-- Excerpted data --
---
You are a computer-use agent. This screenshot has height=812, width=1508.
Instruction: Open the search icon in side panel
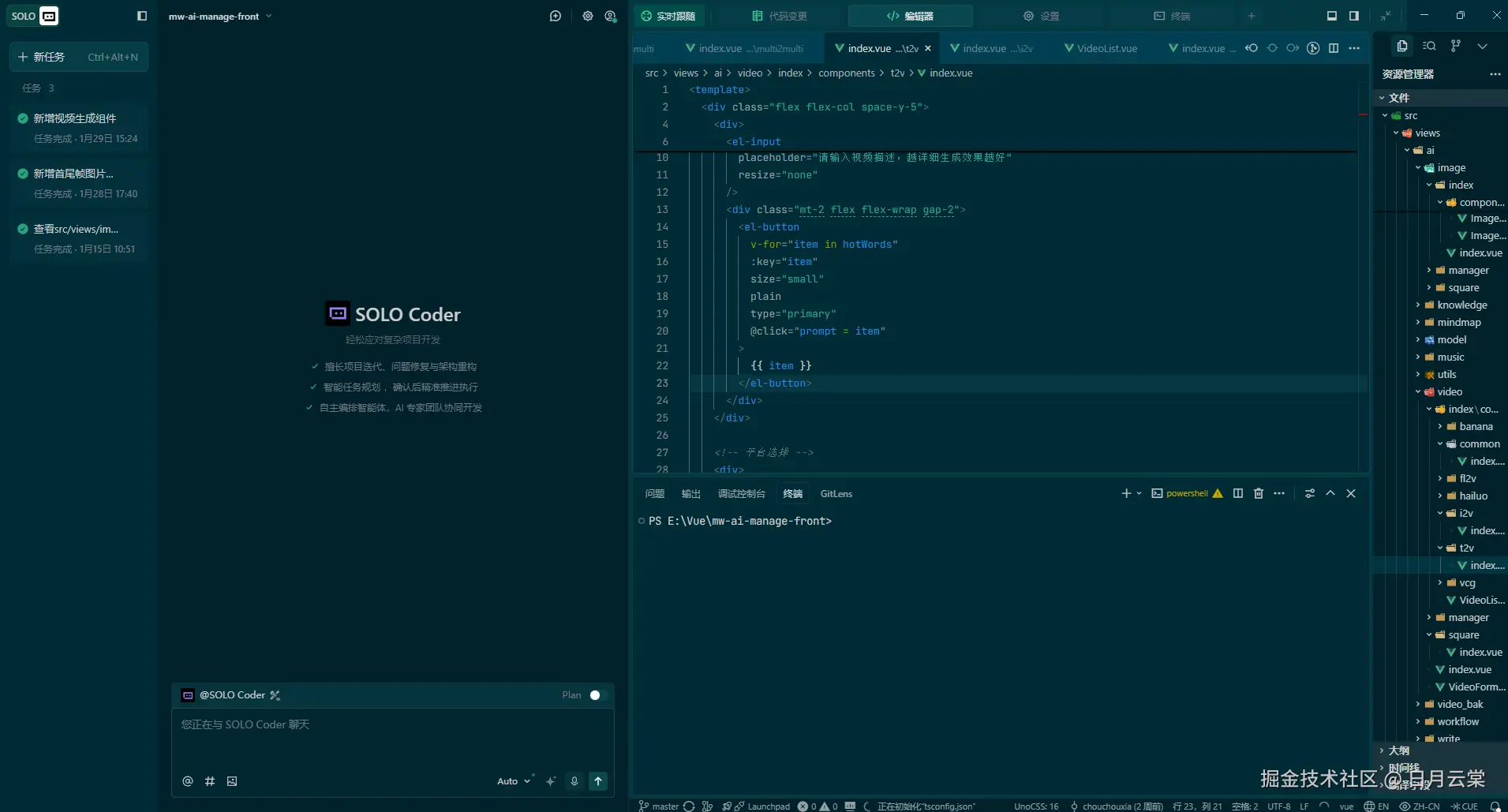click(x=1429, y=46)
---
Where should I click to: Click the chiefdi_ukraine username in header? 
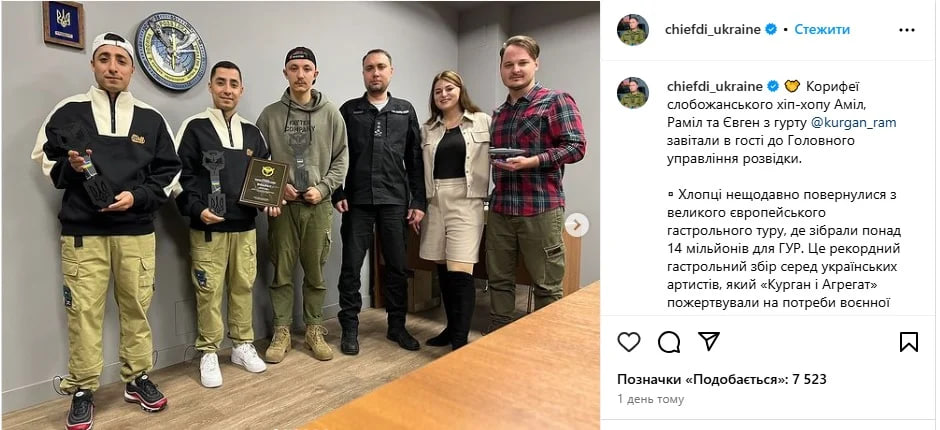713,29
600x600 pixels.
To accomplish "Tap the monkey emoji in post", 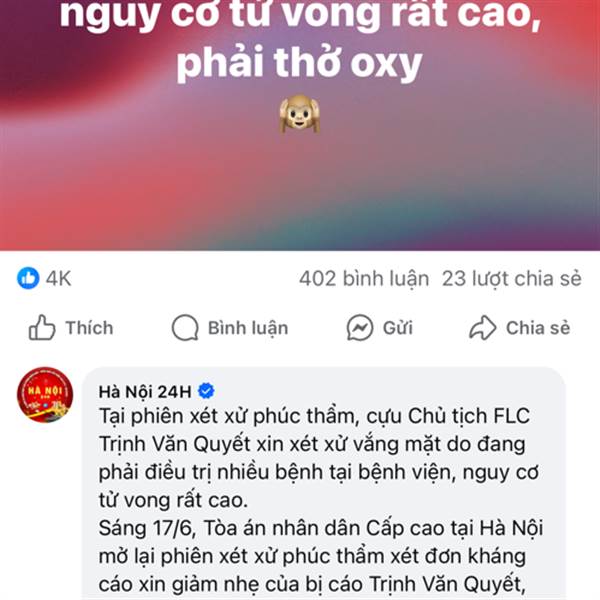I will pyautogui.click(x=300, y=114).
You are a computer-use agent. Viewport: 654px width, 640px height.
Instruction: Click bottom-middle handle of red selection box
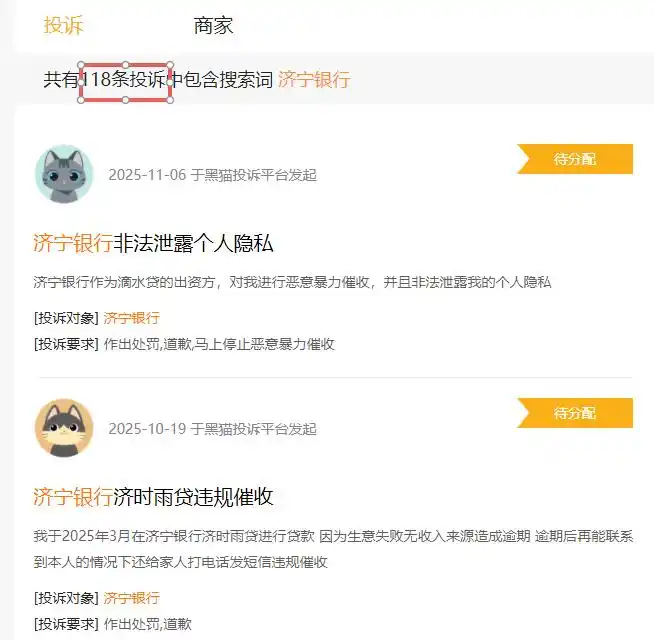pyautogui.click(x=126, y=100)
---
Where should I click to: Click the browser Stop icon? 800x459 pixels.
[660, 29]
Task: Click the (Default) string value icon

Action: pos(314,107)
---
-- What the task asks --
In the material above, find every line that has the string "height" and pull those lines out.

-- Task solution --
You are a computer-use agent. This screenshot has height=812, width=1508.
You are a computer-use agent. Viewport: 654px width, 640px height.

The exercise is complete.